# An intermediate user's guide to RegEx

In [85]:
import re

## Nuances of the `re` module
### The main regex module of Python

Module level functions vs. pattern level functions

#### Grouping

`.group()` vs. `.groups()`

`.findall()`

(I prefer this) `.finditer()`

Creating regex patterns using formatted strings

##### Side note:
The reason I think these are intermediate features, is because you get by without knowing these, and still implement simple regexes in real code.

At the same time, I don't think these are Advanced either. Those would include Sub-routines and really exploring look-arounds, as well as recursion (Yeah, I know. It's crazy that you can do recursion in Regex)

# Bonus

## Raw Strings
Python raw string is created by prefixing a string literal with 'r' or 'R'.

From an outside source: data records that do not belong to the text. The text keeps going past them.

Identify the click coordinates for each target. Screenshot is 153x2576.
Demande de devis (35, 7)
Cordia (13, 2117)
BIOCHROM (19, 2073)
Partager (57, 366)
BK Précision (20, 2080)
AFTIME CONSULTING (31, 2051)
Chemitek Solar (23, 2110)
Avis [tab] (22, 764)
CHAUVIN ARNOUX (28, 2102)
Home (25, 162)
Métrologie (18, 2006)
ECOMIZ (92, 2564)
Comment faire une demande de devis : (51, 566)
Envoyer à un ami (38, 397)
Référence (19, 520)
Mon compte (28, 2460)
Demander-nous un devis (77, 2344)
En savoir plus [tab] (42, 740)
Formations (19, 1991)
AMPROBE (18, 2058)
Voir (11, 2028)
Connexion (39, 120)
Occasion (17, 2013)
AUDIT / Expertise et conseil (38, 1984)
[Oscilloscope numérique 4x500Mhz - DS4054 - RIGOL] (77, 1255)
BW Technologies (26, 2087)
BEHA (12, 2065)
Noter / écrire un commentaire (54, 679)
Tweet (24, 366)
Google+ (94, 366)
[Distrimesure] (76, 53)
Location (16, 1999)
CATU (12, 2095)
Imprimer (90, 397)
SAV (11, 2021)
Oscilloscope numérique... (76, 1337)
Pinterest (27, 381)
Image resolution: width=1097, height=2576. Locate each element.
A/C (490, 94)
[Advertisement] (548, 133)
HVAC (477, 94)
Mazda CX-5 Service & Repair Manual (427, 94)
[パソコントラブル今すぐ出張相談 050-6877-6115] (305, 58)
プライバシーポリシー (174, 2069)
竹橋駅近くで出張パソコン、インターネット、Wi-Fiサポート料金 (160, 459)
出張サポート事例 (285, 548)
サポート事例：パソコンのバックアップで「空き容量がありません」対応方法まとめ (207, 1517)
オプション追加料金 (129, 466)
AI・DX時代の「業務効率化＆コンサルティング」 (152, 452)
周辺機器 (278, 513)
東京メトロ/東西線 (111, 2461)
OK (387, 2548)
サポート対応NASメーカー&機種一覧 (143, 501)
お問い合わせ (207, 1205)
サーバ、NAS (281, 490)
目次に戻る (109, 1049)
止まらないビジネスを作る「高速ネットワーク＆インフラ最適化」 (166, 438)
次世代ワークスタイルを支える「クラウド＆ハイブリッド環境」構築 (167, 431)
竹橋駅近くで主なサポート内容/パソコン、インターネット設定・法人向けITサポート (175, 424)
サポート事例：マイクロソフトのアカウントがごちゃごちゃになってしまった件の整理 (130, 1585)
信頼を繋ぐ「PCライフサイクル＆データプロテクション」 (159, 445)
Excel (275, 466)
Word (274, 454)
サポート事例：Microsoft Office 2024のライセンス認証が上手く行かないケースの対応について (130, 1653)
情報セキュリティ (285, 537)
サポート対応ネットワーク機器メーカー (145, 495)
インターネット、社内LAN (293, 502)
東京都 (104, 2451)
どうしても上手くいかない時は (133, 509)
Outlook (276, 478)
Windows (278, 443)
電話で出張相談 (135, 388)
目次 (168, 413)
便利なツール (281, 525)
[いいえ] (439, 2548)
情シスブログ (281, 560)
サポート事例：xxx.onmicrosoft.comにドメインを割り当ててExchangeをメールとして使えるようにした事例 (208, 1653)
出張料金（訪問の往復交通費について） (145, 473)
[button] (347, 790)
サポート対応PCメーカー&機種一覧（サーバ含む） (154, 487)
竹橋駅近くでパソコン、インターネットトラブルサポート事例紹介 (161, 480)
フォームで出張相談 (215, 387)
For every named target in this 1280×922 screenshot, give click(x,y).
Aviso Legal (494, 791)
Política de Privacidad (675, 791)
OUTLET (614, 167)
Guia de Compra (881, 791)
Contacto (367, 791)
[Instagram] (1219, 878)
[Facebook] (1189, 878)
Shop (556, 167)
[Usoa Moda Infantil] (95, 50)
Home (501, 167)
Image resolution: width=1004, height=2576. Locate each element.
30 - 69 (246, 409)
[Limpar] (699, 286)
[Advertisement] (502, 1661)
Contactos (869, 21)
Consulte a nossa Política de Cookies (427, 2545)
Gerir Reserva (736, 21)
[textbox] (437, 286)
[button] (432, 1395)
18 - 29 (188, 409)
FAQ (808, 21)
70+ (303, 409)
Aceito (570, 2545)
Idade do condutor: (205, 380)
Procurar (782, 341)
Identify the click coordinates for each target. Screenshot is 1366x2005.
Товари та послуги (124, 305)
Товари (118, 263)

from https://blog.devgenius.io/beauty-of-raw-strings-in-python-fa627d674cbf:<br>
Python raw string treats backslash(`\`) as a literal character.
It is useful when we want to have a string that contains backslash(`\`) and don’t want it to be treated as an escape character.

In [1]:
raw_string = r"\n"
regular_string = "\n"

In [2]:
raw_string == regular_string

False

In [12]:
raw_string == "\\n" # Note no 'r' in front of the string literal

True

### Why do we need to use raw strings in regex
Because the regex engine interprets backslashes in a special way, like when you put `\d` in a regex pattern. But python interprets these backslashes in a separate way, and that creates a conflict.<p>

- Say your document or actual text contains `\d`, and you want to match that.
- You could create a regex pattern with just that - `\d`, but it won't match with the `\d` in your text because `\d` has a special meaning in regex, namely that it matches with a numerical digit (0,1,2...9).
    - So (side note) if you wanted to match with any digit in your text like `4` or `7`, a regex pattern of `\d` will catch any of those digits
- (Back to original use case) So the regex pattern we create is to catch the literal character `\` followed by literal character `d` but without any special meaning in this juxtaposition.
- In the regex world, you do this by 'escaping' your backslash, so the regex pattern needs to be `\\d`

In [79]:
match = re.match('\\d','\d')
print(match)

None


##### Why didn't this work?

The reason is that when you create Python strings literals with backslashes, they are processed in a unique Pythonic way (which I don't know a lot about tbh, but my point is we that don't need to). This messes up the regex pattern that is passed to the regex engine, and the pattern ends up being something different from what we intended.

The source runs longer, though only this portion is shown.